かつて徳島県鳴門のわかめ養殖業者の話を聞く機会があった。鳴門の渦潮の激しい激流で育った鳴門わかめは、その歯ごたえと風味の良さで人気だ。東北の三陸わかめと双璧をなす。
その養殖業者はわかめに含まれている栄養素について研究しており、これまで捨てられていた固い根っこの部分を粉砕し、家畜の飼料に混ぜる実験をおこなっていると話していた。
実際わかめには、ナトリウム、カルシウム、カリウム、マグネシウム、食物繊維、ヨウ素、ビタミンKなどが含まれていることが知られている。その時、海藻の持つパワーに驚いた。
今回はその中の「食物繊維」に注目した。
わかめの食物繊維
よく耳にする「食物繊維」。ダイエタリーファイバー(dietary fiber)とも呼ばれ、人の消化酵素で消化することのできない食物中の物質のこと。
食物繊維は、水に溶けない「不溶性食物繊維」と、水に溶ける「水溶性食物繊維」にわけられる。不溶性食物繊維には、セルロース、ヘミセルロース、キチン、キトサンなど、水溶性食物繊維には、ペクチン、グルコマンナン、アルギン酸、アガロース、アガロペクチン、カラギーナン、ポリデキストロースなどがある。
わかめはこれらのうち、不溶性のセルロースと、水溶性のアルギン酸を豊富に含んでいる。セルロースは腸内で水分を吸収して便の量を増やし、便秘を防ぐ働きがある。一方アルギン酸は、塩分を体外に排出し、血圧の上昇を抑制することが知られている。
アルギン酸
そのアルギン酸だが、実は食品や化粧品、繊維染色などの幅広い分野で品質改良剤として利用されている。
食品では、ベーカリー、詰め物(フィリング)、麺、食肉、菓子、飲料などに使われている。
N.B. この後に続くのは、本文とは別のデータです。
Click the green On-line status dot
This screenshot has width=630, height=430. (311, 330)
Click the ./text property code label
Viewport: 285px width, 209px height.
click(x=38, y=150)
例えば、小麦粉生地にアルギン酸を加えると、生地に適度な保水性が付与されるので、麺やパンにソフトな食感をもたらす。
また、その流動性やゲル化能力から、化粧品の原料・基材として「落ちない口紅」や「練り歯磨き」、「フェイスマスク」などにも利用されている。
さらには医薬品や鉄鋼、飼料・肥料分野まで、実に幅広い分野でなくてはならない存在なのだ。
このように私たちの暮らしにとって重要なアルギン酸だが、国内市場のシェア90%を持っている企業がある。それが、株式会社キミカ(以下、キミカ)だ。
キミカは、2021年に「第9回グッドライフアワード」で、「環境大臣賞優秀賞」を受賞している。環境省が主催するグッドライフアワードは、環境と社会をよくするSDGsを体現する取り組みをおこなっている企業、学校、NPO、自治体、地域コミュニティ、個人などを「環境大臣賞」として表彰しているもので、去年で11回目となる。
キミカが受賞した理由は、「漂着海藻」を原料に、海藻由来の天然食物繊維「アルギン酸」を日本で80年間以上生産していることだ。
海藻にアルギン酸が含まれていることはわかるが、なぜ漂着海藻を原料とするのか?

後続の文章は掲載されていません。